What you have to do:
Skip every picture and copy only the lines from the one containing "Where should I" to the final line of the records below.

Recorded data:
........

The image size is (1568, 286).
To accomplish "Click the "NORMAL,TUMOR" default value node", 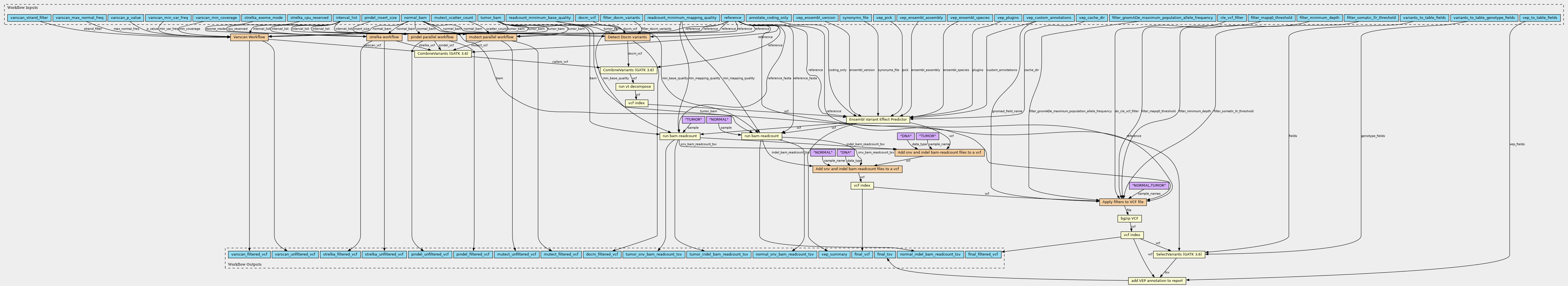I will pyautogui.click(x=1148, y=185).
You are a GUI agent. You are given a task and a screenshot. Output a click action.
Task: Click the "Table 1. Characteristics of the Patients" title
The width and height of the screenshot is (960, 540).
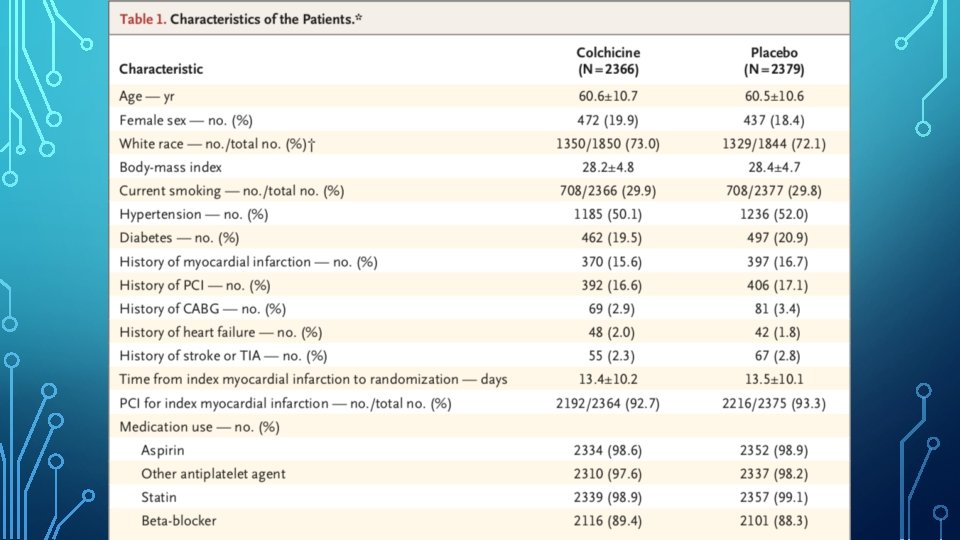tap(241, 19)
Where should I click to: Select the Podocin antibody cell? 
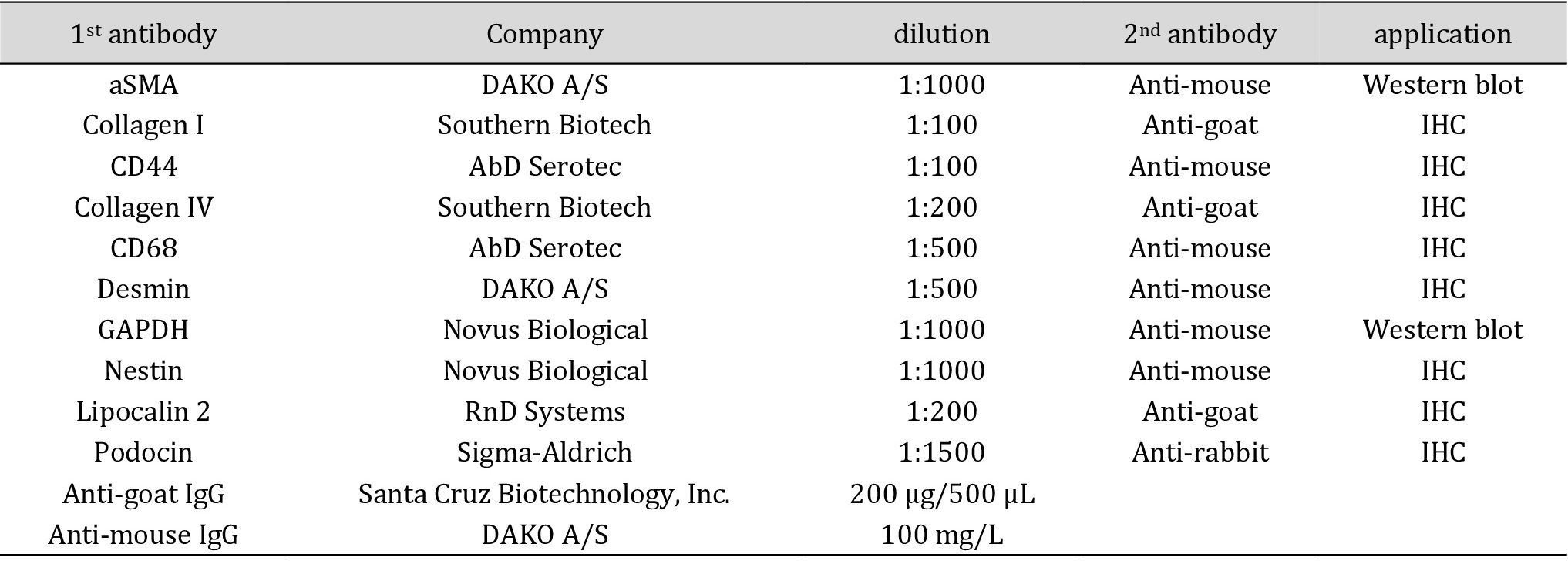[143, 452]
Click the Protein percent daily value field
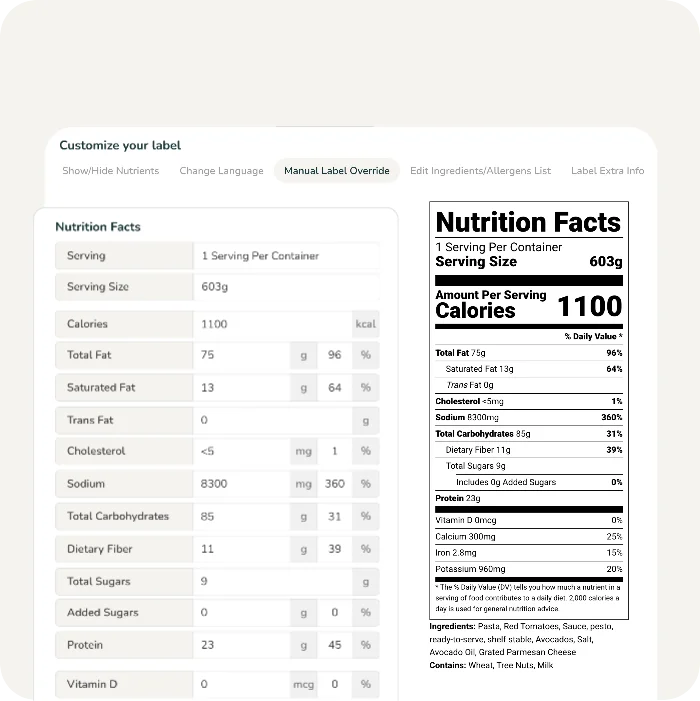Image resolution: width=700 pixels, height=701 pixels. [x=335, y=645]
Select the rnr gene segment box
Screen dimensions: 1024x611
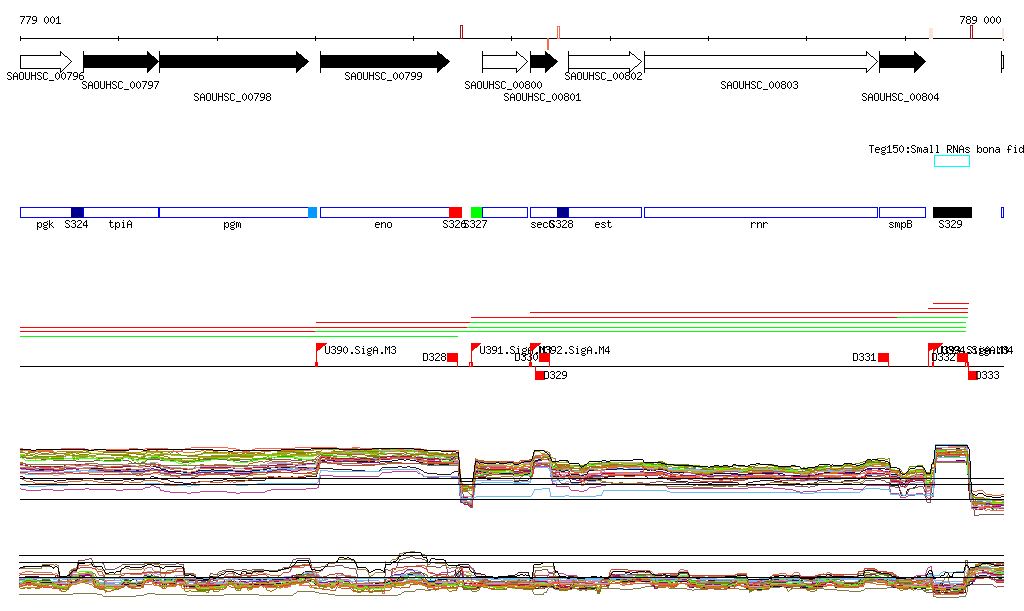click(760, 213)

........

Solution to this task:
Where should I click to: Select the Podocin antibody cell? 
[143, 452]
Click the Protein percent daily value field
Image resolution: width=700 pixels, height=701 pixels. [x=335, y=645]
Select the rnr gene segment box
Screen dimensions: 1024x611
click(760, 213)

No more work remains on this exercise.